The Bankruptcy Code institutes a number of ways for individuals to have a realistic “fresh start” that bankruptcy is intended to provide.  One of these is the allowance of “exemptions” from the bankruptcy estate.  When a debtor files bankruptcy, an estate is created of the assets of the debtor.  However, you can exclude or exempt certain property from the estate.  These exemptions mean that you can retain property that would otherwise be part of the estate, subject to liquidation and distribution to creditors.

The law of exemptions can be quite daunting and complex.  For example, to qualify for the California exemptions, a debtor must have “domiciled” in California for at least 730 days (2 years) before filing for bankruptcy.  Also, California’s exemption statute allows the debtor to choose between a set of state law exemptions and California’s nonbankruptcy exemptions.  The ability to choose between the two is further complicated when a married couple file for bankruptcy.  

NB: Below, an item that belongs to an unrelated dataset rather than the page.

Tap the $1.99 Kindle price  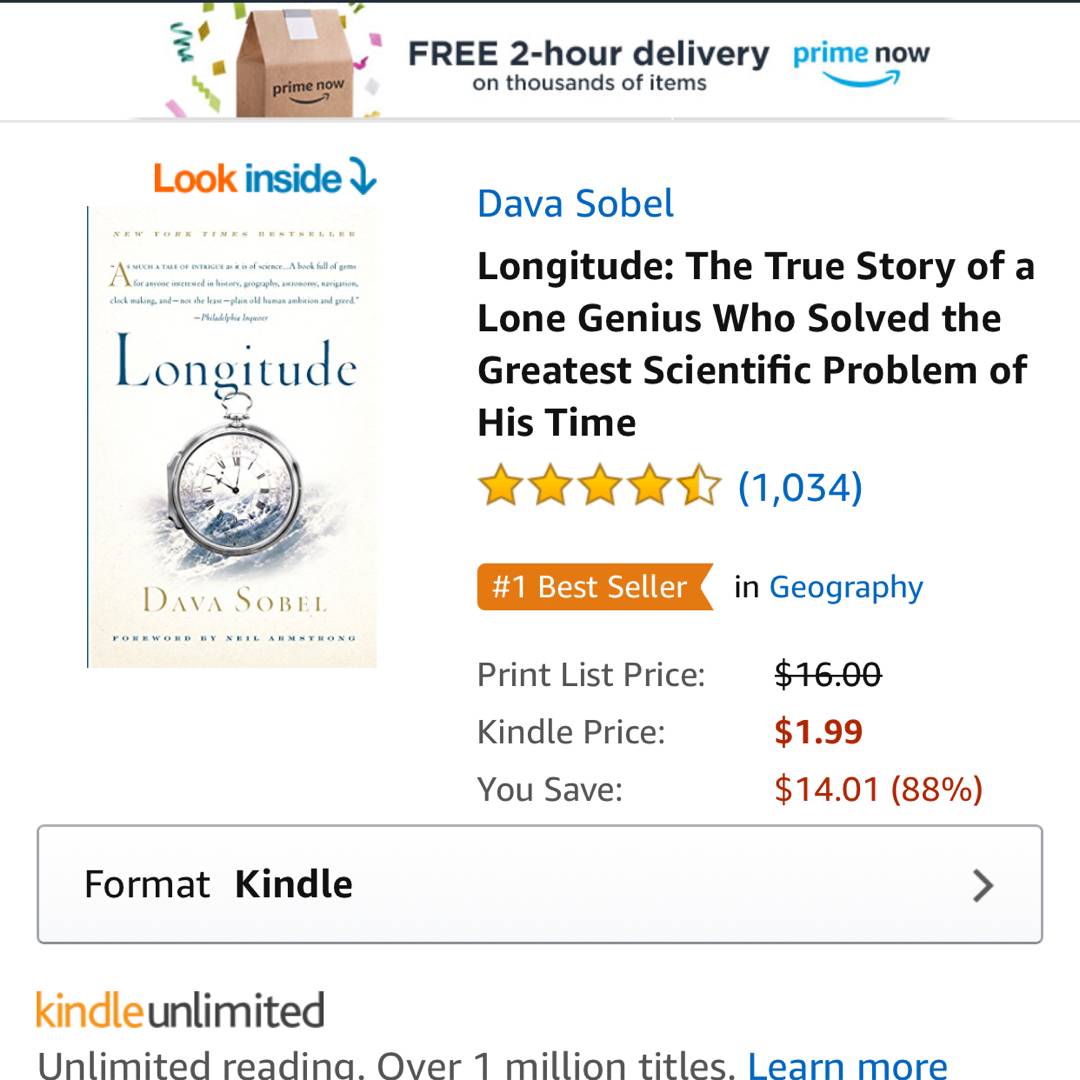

Specific California (nonbankruptcy) exemptions include (although there are several other exemptions) $2,550 for a single motor vehicle, ordinary and reasonably necessary household furnishing, clothing, and personal effects, jewelry, heirlooms, and works of art the aggregate value of which do not exceed $6,750, tools of the trade (include potentially a work vehicle) not to exceed $6,750, certain social security benefits, certain life insurance policies, and certain retirement plans.

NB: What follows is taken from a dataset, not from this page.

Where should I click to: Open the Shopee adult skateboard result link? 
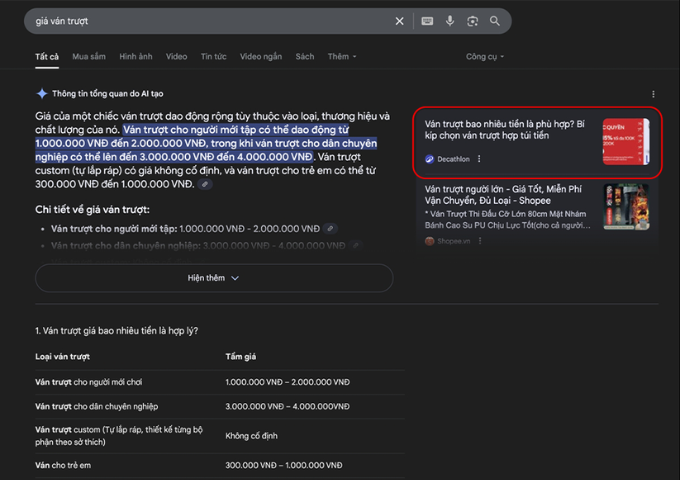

Further, California nonbankruptcy exemption law provides a homestead exemption valued at varying levels, with a minimum of $50,000.  This homestead exemption is limited to the principal dwelling where the you or your spouse resided on the date the bankruptcy case commenced.  The Bankruptcy Code caps the California homestead exemption to $136,875 for property acquired within 1,215 days before the debtor filed for bankruptcy.  Other caps may also apply by law.

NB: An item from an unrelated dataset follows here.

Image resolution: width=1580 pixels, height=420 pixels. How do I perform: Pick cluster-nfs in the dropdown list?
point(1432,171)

Lastly, California’s alternative Bankruptcy Code-Like Exemptions allow for alternate choices for the debtor and bankruptcy attorney.  One key addition is the inclusion of a “wildcard” provision.  This wildcard allows the debtor to exempt up to $1,100 on any property.  The wildcard ultimately can potentially be used up to an aggregate amount of $20,725.

The bottom line on exemptions is that the debtor has choices.  While the choices are not always clear, a good bankruptcy attorney should be able to look at the debtor’s assets and create a plan that incorporates the exemptions to the full extent the law provides.  Call the Henshaw Law Office today at (408) 599-1305 to discuss whether bankruptcy planning is appropriate for you.

Sunday, January 2, 2011

Bankruptcy - Life Goes On


The Philadelphia Inquirer
By Gail Marks-Jarvis
Personal Finance: Bankruptcy is No Longer a Doomsday


A lot of people in this country, and in this region, are in financial despair.  Bankruptcy can be a method to alleviate some of the pressures that people are facing.  As Ms. Marks-Jarvis put it, “bankruptcy does not ruin your life.”  When considering bankruptcy, timing is ever important.  Try avoid waiting to file until your car is ready for repossession, your wages or social security payments are garnished, or your house is on the steps of foreclosure. 

Lastly, Ms. Marks-Jarvis points out that life exists after bankruptcy even after bankruptcy.  Many individuals are able to obtain “a home loan two to three years after coming out of bankruptcy.”  Also, credit cards are another possibility.  With a strict focus and careful habits after your case is closed, these luxuries that were previously considered part of daily existence can again become available.